Mike Bland

Blog Post Licensing Policy

Announcement of the licensing of all blog posts on Mike Bland's blog under the Creative Commons Attribution 3.0 License

- Boston
Tags: freedom, philosophy, policy

A while back, I was approached by a staff member at a particular website about running my Test Mercenaries blog post as an article on their website. Flattered as I was, I wound up turning down the offer, and added the explicit copyright notices at the bottom of each post. It’s not because I want to profit from my writing or restrict access to it—after all, it’s all freely available here on this blog—but more because I wanted to retain some degree of control over the context in which my writing appears.

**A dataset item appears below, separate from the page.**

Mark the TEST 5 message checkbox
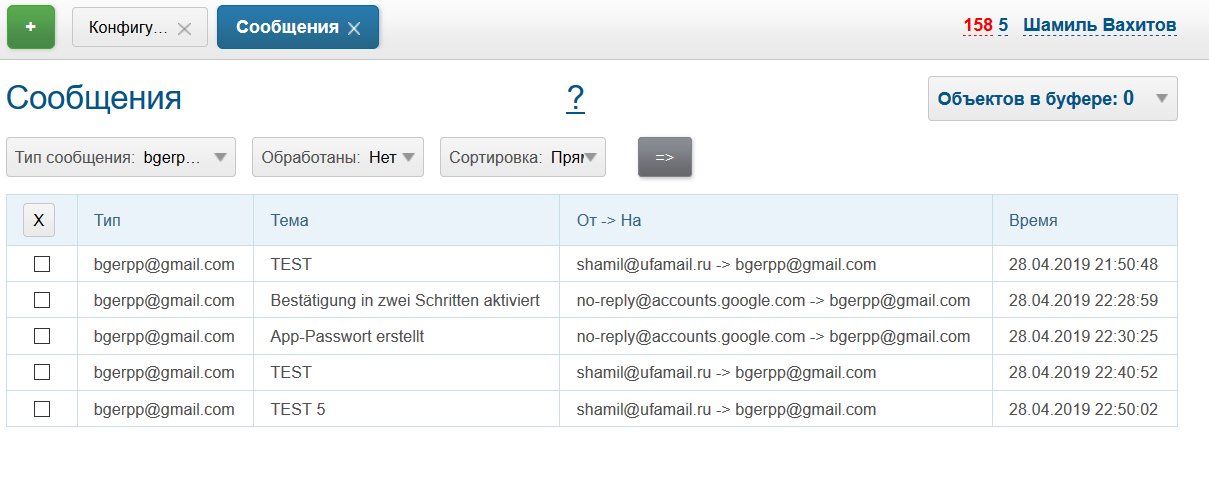Screen dimensions: 1209x491 [42, 409]
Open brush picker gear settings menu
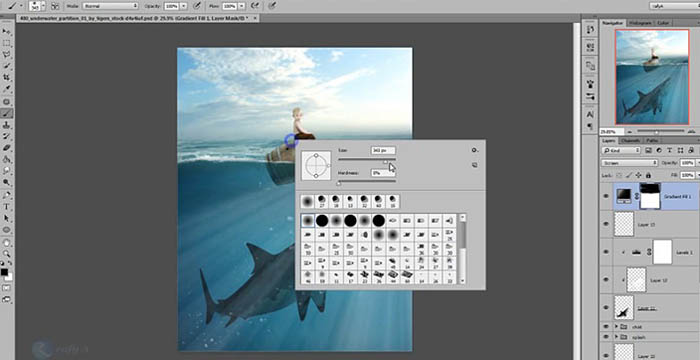 [x=475, y=151]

Thing is, philosophically, I’m aligned with the notion that information wants to be free1 and that decision has kind of haunted me since. To a large extent, I’ve been writing so that folks could have access to and benefit from all the history and ideas that emerged from my experiences at Google, and trying keep a tight rein on their redistribution feels a bit hypocritical and insecure. Hence, as of today, all of the blog posts on this site are licensed for redistribution via the Creative Commons Attribution 3.0 Unported License, with restrictions and further explanations posted on the new site policies page. To summarize from that page:

Basically, the policy is, feel free to copy my content so long as you link back to me, don’t try to pass off my content as your own, and don’t try to make it sound like there’s an official business or otherwise collaborative connection with me without my explicit written consent. Be careful with images or videos or other bits I might’ve incorporated from other sources. Beyond that, do what thou wilt.

It’s not like I expect my writing to spread like wildfire across the interwebs and burn a path across the intellectual landscape of human civilization. However, for what it’s worth, here’s to making sure what little I have to offer on this blog remains universally accessible and useful for those who might benefit from or be entertained by it.

Footnotes

  1. No, to the extent that we can anthropomorphize information with a sense of desire, it doesn’t want to be expensive, it wants to be free-as-in-speech; people generally want it to be expensive when they control the means of distribution, and cheap or free-as-in-beer when they don’t.